::: Exercise text

Morgan keeps road public in family feud
By Sheryl Marsh
A feud Monday between two families about whether a road is private or public resulted in a man threatening court action against the Morgan County Commission.
The debate was over Blevins Road in District 2.
The Blevinses say that the county owns the road and the Fullers say it’s private.
“This road has always been treated as public,” said Keith Blevins, who said he has lived there since 1962.
Blevins said the county has always maintained the road.
To back his argument, he said that during the 1980s, when a culvert washed away, the county replaced it and paved the road.
Robert E. Fuller said he purchased property on the road from the state in 1984 and that the county did not maintain the road.
He said Gene Blevins, owner of the Blevins property, told him that the road belonged to him.
Fuller said that in 1988 he bought pipe and the county took it and placed it in a ditch.
“The county took my pipe and put it on private property and then turned around and took 30 feet of my property,” said Fuller.
Fuller and his wife, Lois, said they are trying to sell their property on Blevins Road, but they cannot if the road is public.
County Engineer Greg Bodley said the road has been maintained by the county for 20 years.
He said the county does not have a deed for the right of way but that’s common for most county roads.
Bodley explained that as areas became populated years ago and roads were built, the county began maintaining them.

::::::
::: Records provided

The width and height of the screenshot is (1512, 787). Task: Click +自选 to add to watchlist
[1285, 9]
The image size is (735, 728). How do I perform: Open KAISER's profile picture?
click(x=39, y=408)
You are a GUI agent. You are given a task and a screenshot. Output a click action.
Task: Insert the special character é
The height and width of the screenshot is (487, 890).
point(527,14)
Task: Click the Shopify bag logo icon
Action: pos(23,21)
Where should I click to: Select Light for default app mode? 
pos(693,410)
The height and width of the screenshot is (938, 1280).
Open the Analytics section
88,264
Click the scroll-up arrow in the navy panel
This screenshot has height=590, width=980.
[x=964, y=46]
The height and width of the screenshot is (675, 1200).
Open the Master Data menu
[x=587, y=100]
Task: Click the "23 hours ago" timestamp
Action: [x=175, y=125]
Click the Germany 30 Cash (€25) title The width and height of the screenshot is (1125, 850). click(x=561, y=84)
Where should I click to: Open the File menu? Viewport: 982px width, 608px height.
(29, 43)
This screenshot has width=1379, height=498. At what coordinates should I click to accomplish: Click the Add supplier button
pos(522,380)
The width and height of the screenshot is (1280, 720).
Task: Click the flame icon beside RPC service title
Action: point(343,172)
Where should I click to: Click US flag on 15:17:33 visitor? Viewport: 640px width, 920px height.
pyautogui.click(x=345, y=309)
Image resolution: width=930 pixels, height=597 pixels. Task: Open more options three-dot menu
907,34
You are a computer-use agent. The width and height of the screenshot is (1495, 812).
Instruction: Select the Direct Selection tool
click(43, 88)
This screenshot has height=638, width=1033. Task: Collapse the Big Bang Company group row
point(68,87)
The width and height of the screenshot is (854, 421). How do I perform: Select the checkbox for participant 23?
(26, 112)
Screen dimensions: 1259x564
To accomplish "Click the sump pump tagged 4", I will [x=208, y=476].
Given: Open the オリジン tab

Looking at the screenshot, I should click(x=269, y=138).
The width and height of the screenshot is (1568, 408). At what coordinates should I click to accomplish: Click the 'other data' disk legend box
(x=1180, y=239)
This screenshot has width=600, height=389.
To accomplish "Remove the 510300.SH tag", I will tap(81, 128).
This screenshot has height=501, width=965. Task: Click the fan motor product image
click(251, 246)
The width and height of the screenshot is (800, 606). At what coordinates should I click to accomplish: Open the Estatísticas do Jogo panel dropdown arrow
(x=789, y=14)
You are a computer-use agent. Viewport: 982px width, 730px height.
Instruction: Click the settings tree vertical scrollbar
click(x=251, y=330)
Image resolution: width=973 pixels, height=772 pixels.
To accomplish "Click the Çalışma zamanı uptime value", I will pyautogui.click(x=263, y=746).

::::::

:: Task requirements ::
**a.** Do these statements agree with the Blevins Road article? Answer yes or no for each, quoting the deciding words.
(i) Keith Blevins said he has lived there since 1962.
(ii) Robert E. Fuller said he bought his property on the road from the county in 1984.
(iii) Greg Bodley said the county holds a deed for the right of way.
**b.** Reproduce the Blevins Road article between "He said Gene" and "in a ditch.", inclusive, but substitute "creek" for "ditch".

:: Per-task answers ::
**a.**
(i) Yes: "who said he has lived there since 1962."
(ii) No: "he purchased property on the road from the state in 1984"
(iii) No: "the county does not have a deed for the right of way"

**b.**
He said Gene Blevins, owner of the Blevins property, told him that the road belonged to him.
Fuller said that in 1988 he bought pipe and the county took it and placed it in a creek.